We utilize SSIS (SQL/BIDS 2008) to generate close to 1000 reports per day. The same package is scheduled 5 times in SQL Agent, on staggered schedules.
The SSIS queries a Report
table, and if the report hasn't run yet on the given date (check ReportLog
) and that report is not running currently (check WorkQueue
) the first (top) report is picked up, and ran.
That query is effectively:
SELECT TOP 1 R.ReportID
FROM Report R
LEFT JOIN ReportLog L ON R.ReportID=L.ReportID AND L.RunDate >= CONVERT(DATE,GETDATE())
LEFT JOIN WorkQueue Q ON R.ReportID=Q.ReportID
WHERE R.Active=1
AND L.ReportID IS NULL
AND Q.ReportID IS NULL
The SSIS package, upon selecting this TOP 1 ReportID
(stored in a SSIS variable), inserts the ReportID
into WorkQueue
, so no other instances of the package will try to use that ReportID
. The insert happens in the next step after the select.

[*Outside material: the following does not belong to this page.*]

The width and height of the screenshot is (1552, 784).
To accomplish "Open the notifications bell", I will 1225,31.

Most times, most days, this works fine. However, every so often two SSIS packages end up running at (within a few milliseconds) the exact same time, and both return the same TOP 1 ReportID
causing issues with one another as they both execute the same procedures, and manipulate the same underlying data.

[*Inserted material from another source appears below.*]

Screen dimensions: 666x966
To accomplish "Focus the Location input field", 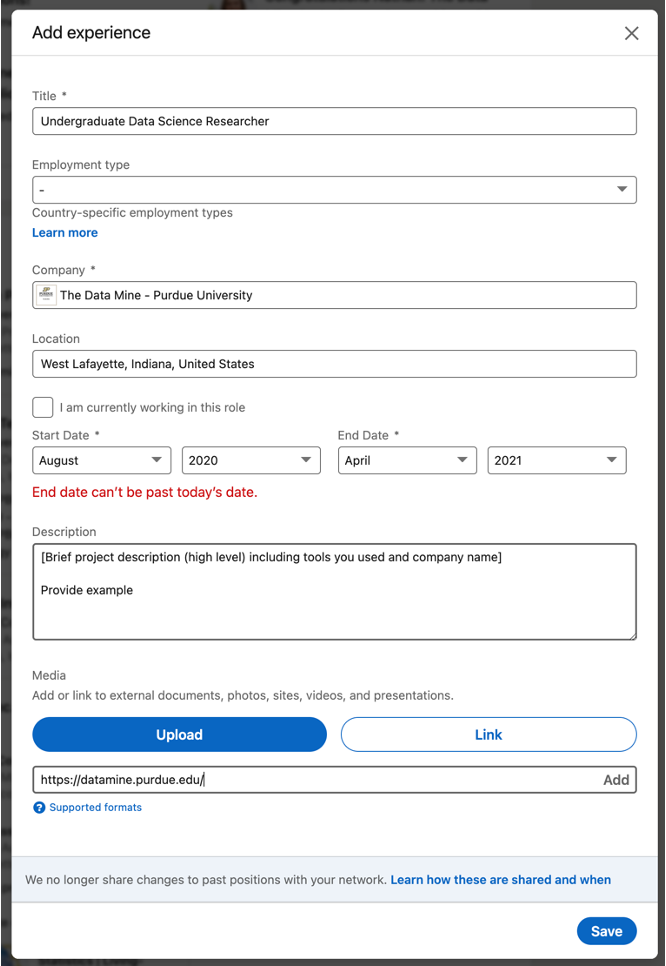I will tap(334, 364).
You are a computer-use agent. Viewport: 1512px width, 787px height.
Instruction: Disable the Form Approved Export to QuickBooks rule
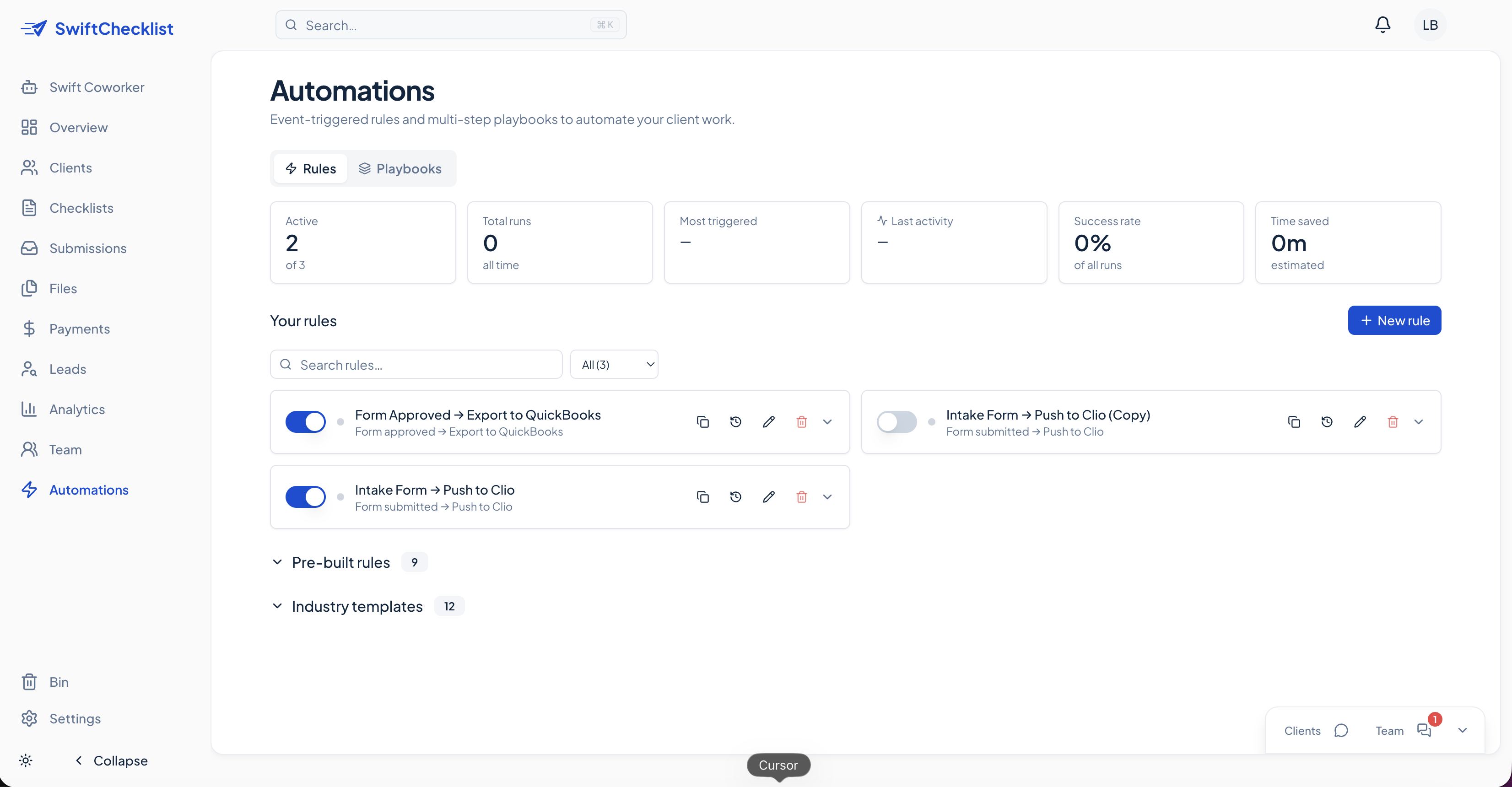(305, 422)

Right now, we're considering implementing a parent SSIS package which does the select
and places the ReportID
into a "buffer" table along with the Job# of one of the 5 child packages to pick up (rather than the child packages all doing their own select top 1
), but that seems very hacky.
Another option we considered was an instead of insert
trigger on the WorkQueue
table which would raise an error on duplicate insertions.
I am wondering if there is any other way within SSIS to prevent this situation without too much redesign.
How about avoid the trigger and make use of the OUTPUT clause?
INSERT INTO
WorkQueue
OUTPUT Inserted.ReportID
SELECT TOP 1 R.ReportID
FROM Report R
LEFT JOIN ReportLog L ON R.ReportID=L.ReportID AND L.RunDate >= CONVERT(DATE,GETDATE())
LEFT JOIN WorkQueue Q ON R.ReportID=Q.ReportID
WHERE R.Active=1
AND L.ReportID IS NULL
AND Q.ReportID IS NULL;
This should allow you to pop row row into the workQueue table to claim it for the current process and simultaneously retrieve the value for SSIS to use.